Exercise task 1:
In the worked solution to the derivative problem, why does the term 2(yy')² become 2(p'(x))²/4?
Exercise task 2:
Can you duplicate the part of the Dataset items that opens with the line containing "At what coordinates" and runs through the end of the Dataset items, leaving the pictures out?

** Start Selected extract **

Question

If $y^2=p\left(x\right)$ is a polynomial of degree 3, then $2\frac{d}{dx}$ $\left[y^3\frac{d^{2}y}{d{x}^2}\right]$ is equal to

• A. p"' (x) + p' x
• B. p''(x). p"'(x)
• C. p (x). p"' (x)
• D. None of these

Answer 1

The correct option is C p (x). p"' (x)

$y^2=P\left(x\right)\Rightarrow 2y{y}^{\prime }=p^{\prime }\left(x\right)$-----(i)
$\Rightarrow \left(2y\right)y^{\prime \prime }+y^{\prime }\left(2y^{\prime }\right)=p^{\prime \prime }\left(x\right)$
$\Rightarrow 2y{y}^{\prime \prime }=p^{\prime \prime }\left(x\right)-2(y^{\prime }{)}^2$
$\Rightarrow 2y^3{y}^{\prime \prime }=y^2{p}^{\prime \prime }\left(x\right)-2(y{y}^{\prime }{)}^2$
$\Rightarrow 2y^3{y}^{\prime \prime }=y^2{p}^{\prime \prime }\left(x\right)-2\frac{\left(p^{\prime }\right(x{)}^2)}{4}[fromEq.(i\left)\right]$
$\Rightarrow 2y^3{y}^{\prime \prime }=p\left(x\right)p^{\prime \prime }\left(x\right)-\frac{1}{2}{p^{\prime }\left(x\right)}^2$
$\therefore \frac{d}{dx}\left(2y^3{y}^{\prime \prime }\right)=p\left(x\right)p^{\prime \prime \prime }\left(x\right)+p^{\prime }\left(x\right)p^{\prime \prime }\left(x\right)-p^{\prime }\left(x\right)p^{\prime \prime }\left(x\right)=p\left(x\right).p^{\prime \prime \prime }\left(x\right)$
$\Rightarrow 2\frac{d}{dx}\left(y^3\frac{d^{2}y}{d{x}^2}\right)=p\left(x\right)p^{\prime \prime \prime }\left(x\right)$

** End Selected extract **
** Start Given information **

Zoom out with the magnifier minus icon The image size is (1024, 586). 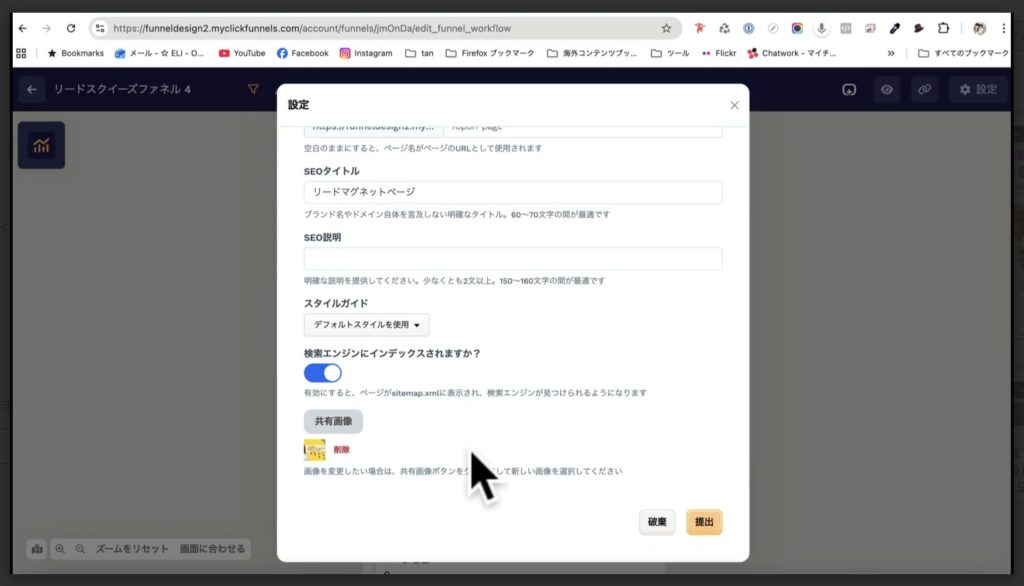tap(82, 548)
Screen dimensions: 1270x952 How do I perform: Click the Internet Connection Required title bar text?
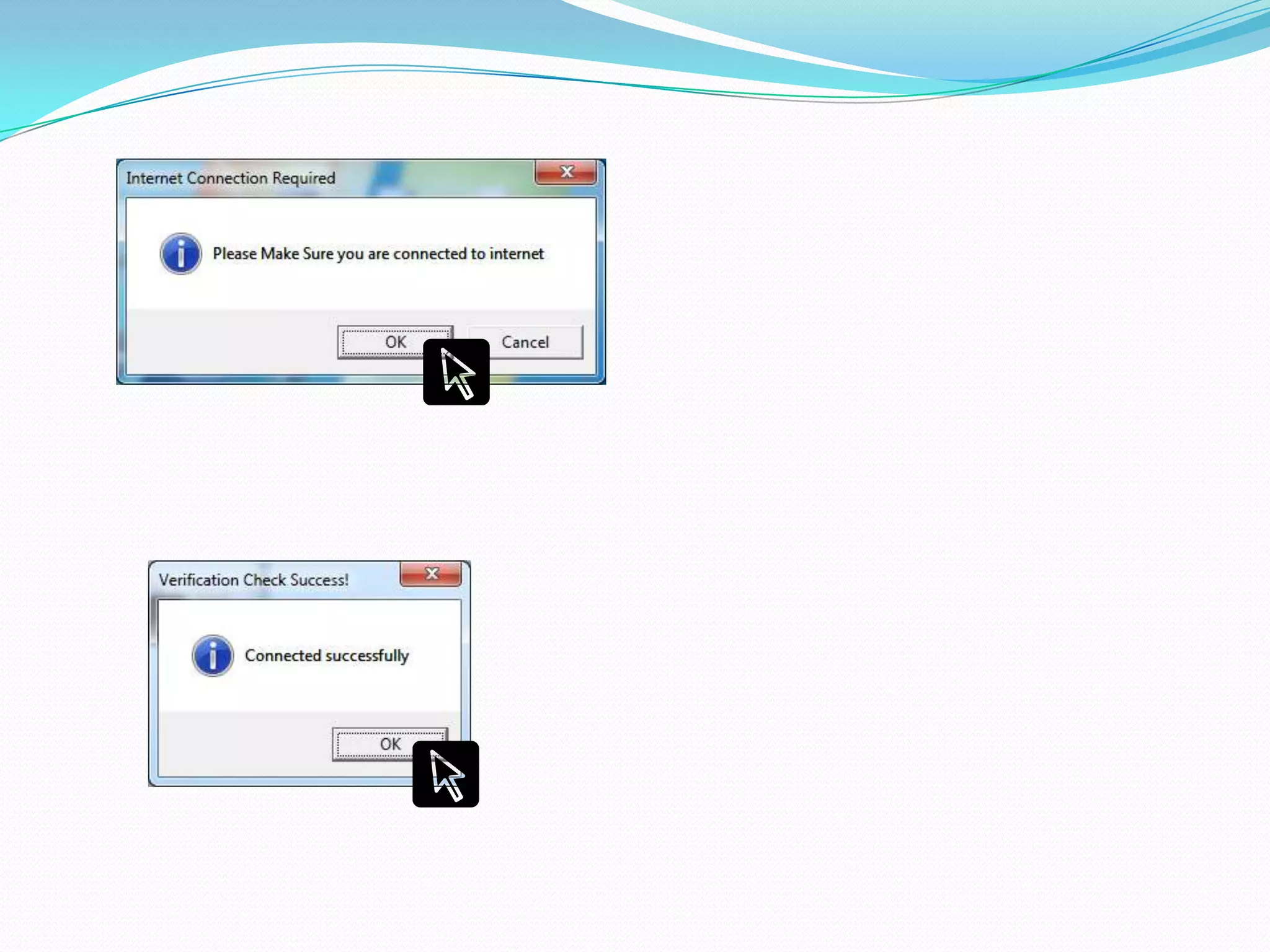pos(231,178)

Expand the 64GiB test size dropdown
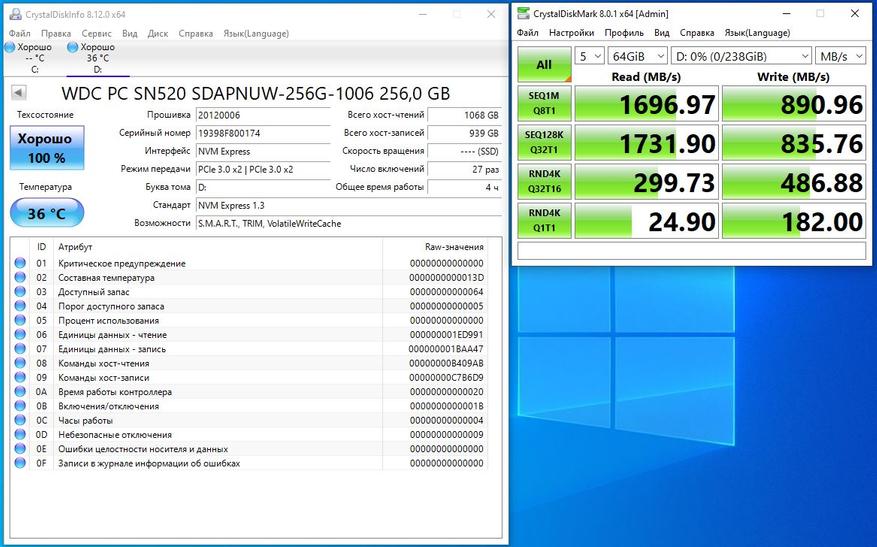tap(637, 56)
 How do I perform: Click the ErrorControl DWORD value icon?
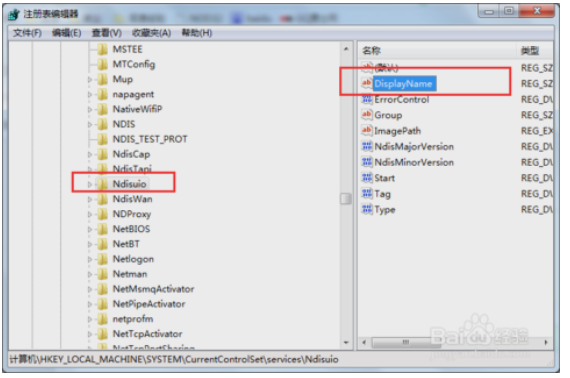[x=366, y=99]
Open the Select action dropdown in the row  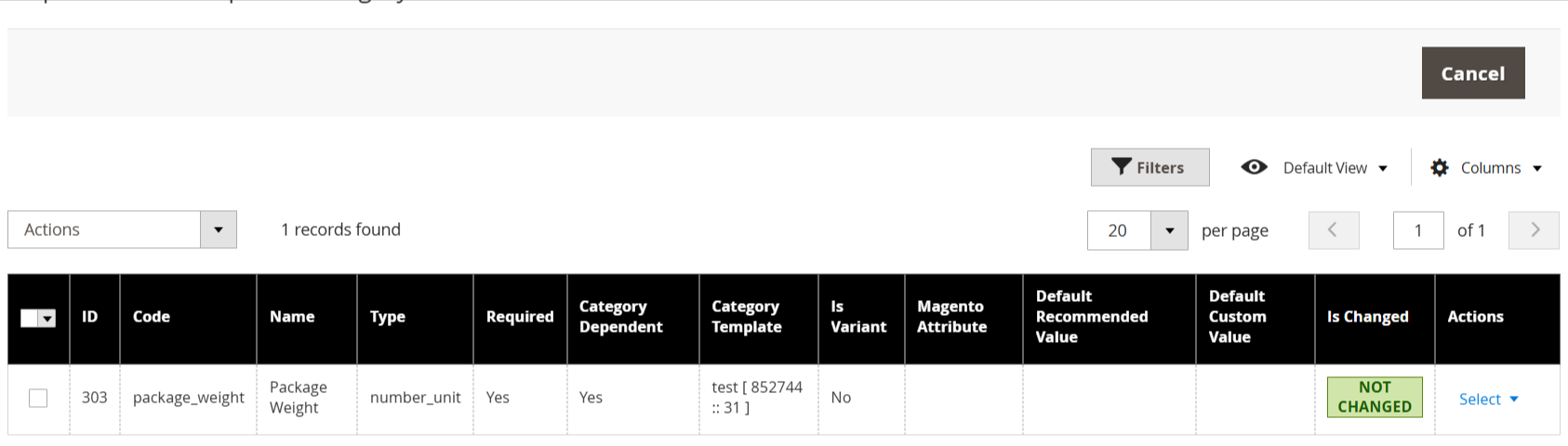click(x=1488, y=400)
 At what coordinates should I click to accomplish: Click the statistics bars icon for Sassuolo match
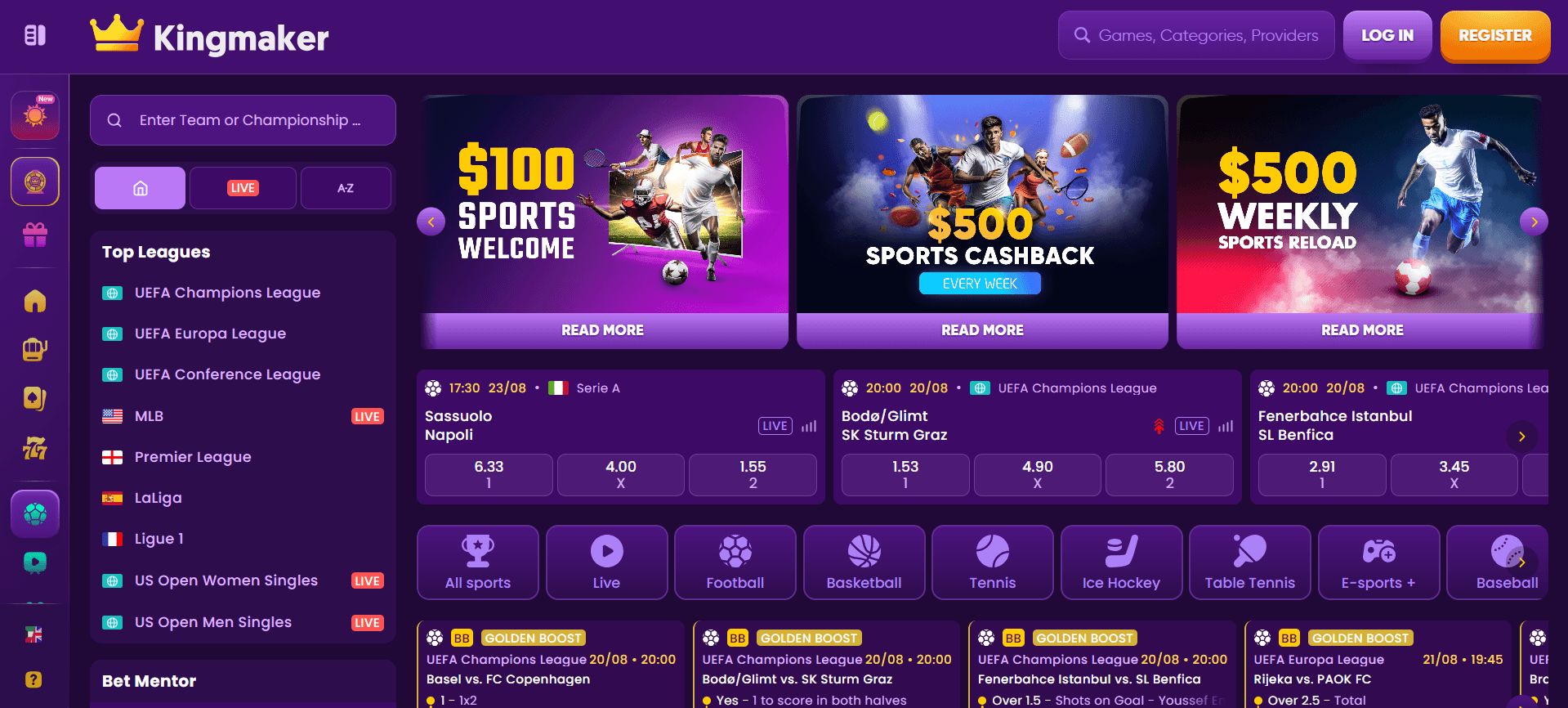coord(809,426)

** End Given information **

Complete answer 1:
The solution takes this substitution from equation (i), 2yy' = p'(x). So yy' equals p'(x)/2, and squaring it gives (p'(x))²/4.

Complete answer 2:
 At what coordinates should I click to accomplish: Click the statistics bars icon for Sassuolo match
coord(809,426)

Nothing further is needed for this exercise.